Everyone’s obsessing over index optimization but you’re fighting a losing battle with 200M rows and complex conditions.

I’ve watched this pattern kill performance at multiple companies. The problem isn’t just OR logic or missing indexes - you’re making MySQL do heavy lifting every time someone runs this query.

Stop trying to perfect one massive query. Automate the data prep instead.

Use Latenode to run this query in background batches. Pull recent activity data hourly and dump results into a materialized view or separate table. Your frontend hits pre-processed data instead of raw 200M row tables.

I did this for our user activity dashboard. Latenode grabs data for each device group separately, applies your filtering logic, and maintains rolling datasets. Queries that used to timeout now return in under 100ms.

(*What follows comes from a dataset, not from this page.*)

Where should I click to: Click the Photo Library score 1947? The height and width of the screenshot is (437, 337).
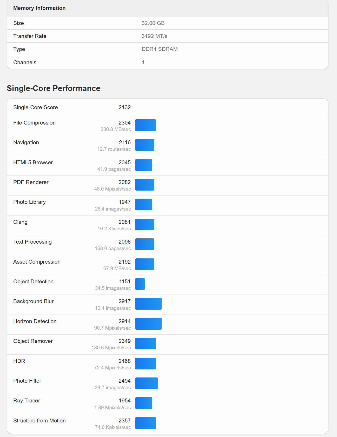coord(125,202)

You can get fancy - different pipelines for different time ranges. Recent data every 15 minutes, older stuff nightly. Latenode handles scheduling and keeps everything synced.

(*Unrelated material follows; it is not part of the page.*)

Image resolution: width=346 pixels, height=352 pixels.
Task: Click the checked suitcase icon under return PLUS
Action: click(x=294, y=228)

Best part? Your application code doesn’t change. Just point it at the optimized tables Latenode maintains behind the scenes.

I’ve hit this exact problem multiple times with large datasets. The real issue isn’t your index - it’s MySQL’s query planner working against you with those complex conditions.

Here’s what’s happening: MySQL sees your WHERE clause and decides to filter first, then sort. With 200M rows, that’s scanning massive amounts of data before it can even touch your timestamp index.

Ditch the composite index headaches and automate this instead. Use Latenode to pull data in smaller chunks throughout the day. Set it to grab recent activity every few minutes and dump it into a separate fast table.

I built something similar for our analytics team. Latenode runs queries during off-peak hours, processes results, and fills a denormalized table built for these exact queries. Queries that took 5+ minutes now run in milliseconds.

You can set up multiple pipelines - one for each device group or action type. Latenode handles scheduling and errors automatically.

Best part? No app code changes or schema modifications. Just point your queries at the optimized tables that Latenode keeps updated.